Electro-Ribbon Actuators (ERAs) are lightweight flexural actuators that exhibit ultrahigh displacement and fast movement. However, their embedded sensing relies on capacitive sensors with limited precision, which hinders accurate control. We introduce OS-ERA, an optically sensorized ERA that yields reliable proprioceptive information, and we focus on the design and integration of a sensing solution without affecting actuation. To analyse the complex curvature of an ERA in motion, we design and embed two soft optical waveguide sensors. A classifier is trained to map the sensing signals in order to distinguish eight bending states. We validate our model on six held-out trials and compare it against signals' trajectories learned from training runs. Across all tests, the sensing output signals follow the training manifold, and the predicted sequence mirrors real performance and confirms repeatability. Despite deliberate train-test mismatches in actuation speed, the signal trajectories preserve their shape, and classification remains consistently accurate, demonstrating practical voltage- and speed-invariance.
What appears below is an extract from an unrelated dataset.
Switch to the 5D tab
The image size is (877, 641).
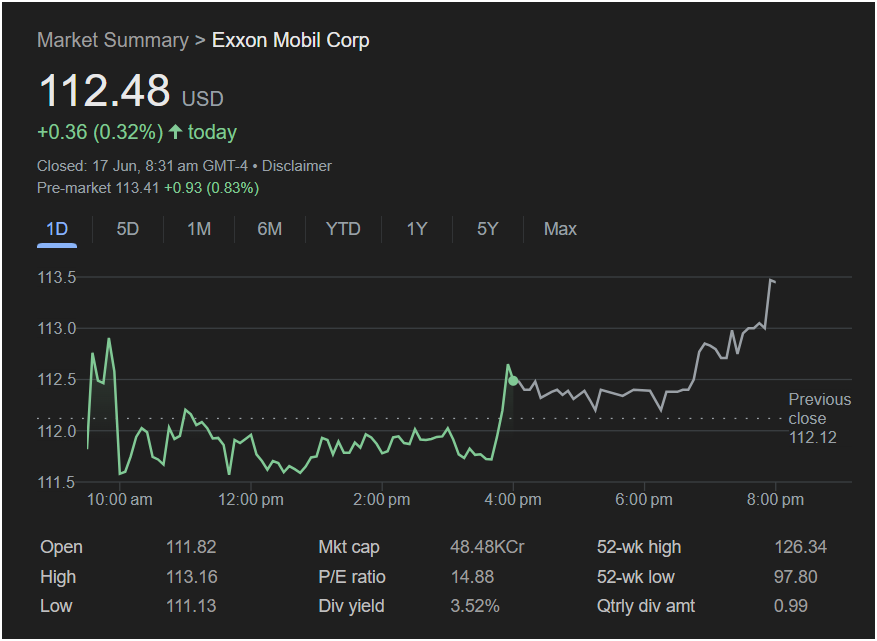point(128,229)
As a result, OS-ERA classifies bending states with high fidelity; it is fast and repeatable, solving a longstanding bottleneck of the ERA, enabling steps toward closed-loop control.
Paper Structure (7 sections, 2 equations, 5 figures)

This paper contains 7 sections, 2 equations, 5 figures.

Figures (5)

  • Figure 1: A. Optically Sensorized Electro-ribbon actuator during movement. B. Working principle of the bending optical sensor C. Working principle of ERA.
  • Figure 2: A. Curvature of the two areas to sensorize of the upper electro-ribbon during the loading (20 g mass for 51.75 mm with a voltage of 8 kV). B. Design of the upper ribbon surface equipped with the soft optical sensors, S1 and S2. Two emitters are positioned in the clips near the anchoring point, while two receivers are placed in the distal clips.
  • Figure 3: A. Fabrication process B. OS-ERA sample configuration C. Example of encapsulated component D. Insight image of the waveguide superficial structure
  • Figure 4: A. Mean and standard deviation of the three training trials (12.3 g, 4 kV) for the two sensors (in black and in red). The colored dots are equally spaced in time (except for the last one) and represent the eight selected states during actuator contraction. The green band indicates the time interval during which the sensor buckles. B. Output of the SVM model showing the two sensor signals on the axes, the colored areas and decision boundaries for the eight classes, and the corresponding training samples (dots).
  • Figure 5: A-H. Prediction example during OS-ERA movement (12.3 g, 5 kV). The bottom-left number indicates the predicted state, while the colored ribbon above the actuator represents the corresponding curve (saved from training video). The images show frames extracted from the video (12.3 g, 5 kV) at the moments of each prediction. I. Signals' trajectories of all testing trials on the SVM model map. The three blue trajectories correspond to the testing trials performed at 3 kV, while the three red trajectories correspond to those performed at 5 kV. The colored dots represent the training data obtained from the three trials performed at 4 kV.